__EXERCISE PASSAGE__
The voltage of the 2uf capacitor will be the sum of the two source voltages.

[dreamz25]

the topic "capacitors"

Hi everyone!
while i was working out questions on the topic "capacitors", got stuck somewhere...
and my problem is

Suppose the arrangement is like ...

So two questions are points of my confusion...

(1) what will be the direction of flow of current?
(2) and how to find the potential difference between the 2uf capacitor?

My work
I actually tried a lot to work this question out but failed..
main problems were,
* How to put the charges on each capacitor ? ,
* How can there be a potential difference across 2uf capacitor as both of its plates are connected to the -ve plates of the cells.

actually for the first time i have come across the system involving two cells and with such an arrangement.

So please guide me...
I don't want the soln.. but just want to get my concept clear...
simply guide me... how to proceed...?
would be thankful...!

 

[DragonPetter]

Is this question in context of steady state, transient response, or both?

If it is steady state, then question (1) is a trick question (kind of). Question (2) can be found by writing in the - and + terminals of each component at their nodes, with the voltage drop across that component. Use KVL to find the voltage across the unknown nodes. The answer is very simple.

If its transient, then you must use current convention that current flows from + to - voltage and also be aware of initial conditions, which makes me think the question is for steady-state only. Question (2) would be a trick question since there is no resistance, and so the voltage would be changing at an infinite rate.

 

[NascentOxygen]

(1) what will be the direction of flow of current?
(2) and how to find the potential difference between the 2uf capacitor?

The larger voltage source dominates (this is equivalent to saying the polarity of the sum of the voltage sources) and this sets the charging current direction.

There is an inrush of current into the uncharged capacitors until the sum of their voltages = the net source voltage. (In practice, there will also be some resistance in the loop, and this will limit the amplitude of the inrush of current to a value less than infinite.)

__RECORD SET__

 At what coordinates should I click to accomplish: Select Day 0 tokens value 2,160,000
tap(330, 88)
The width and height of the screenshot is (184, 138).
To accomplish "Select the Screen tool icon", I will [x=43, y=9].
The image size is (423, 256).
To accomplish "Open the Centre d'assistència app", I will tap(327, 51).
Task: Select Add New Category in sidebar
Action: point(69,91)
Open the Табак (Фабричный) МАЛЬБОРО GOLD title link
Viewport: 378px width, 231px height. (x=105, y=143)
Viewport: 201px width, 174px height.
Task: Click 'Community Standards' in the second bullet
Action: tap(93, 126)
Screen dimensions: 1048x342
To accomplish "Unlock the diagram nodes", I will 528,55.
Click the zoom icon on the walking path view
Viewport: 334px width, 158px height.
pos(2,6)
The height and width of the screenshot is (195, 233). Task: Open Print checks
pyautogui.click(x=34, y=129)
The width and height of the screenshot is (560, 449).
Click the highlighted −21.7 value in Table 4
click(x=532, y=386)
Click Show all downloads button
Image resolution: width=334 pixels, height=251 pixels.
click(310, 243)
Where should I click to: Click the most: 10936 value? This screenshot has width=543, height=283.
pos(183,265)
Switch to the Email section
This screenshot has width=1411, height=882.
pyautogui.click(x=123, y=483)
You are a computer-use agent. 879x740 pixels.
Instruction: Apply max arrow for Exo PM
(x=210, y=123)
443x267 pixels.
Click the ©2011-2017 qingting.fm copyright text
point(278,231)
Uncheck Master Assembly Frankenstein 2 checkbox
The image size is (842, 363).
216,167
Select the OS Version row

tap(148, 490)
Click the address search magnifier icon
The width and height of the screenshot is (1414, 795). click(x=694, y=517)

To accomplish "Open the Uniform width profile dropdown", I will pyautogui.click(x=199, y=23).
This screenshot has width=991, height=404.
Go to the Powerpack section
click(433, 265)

__TASK PROMPT__
Answer these questions about the capacitors forum thread.
(a) What reason does dreamz25 give for being puzzled that there could be a potential difference across the 2uf capacitor?
(b) Which law does DragonPetter say to use to find the voltage across the unknown nodes?
(c) According to NascentOxygen, what sets the charging current direction?

__EXPECTED ANSWER__
(a) Both plates of the 2uf capacitor are connected to the -ve plates of the cells.
(b) KVL.
(c) The larger voltage source, which dominates. This is equivalent to the polarity of the sum of the voltage sources.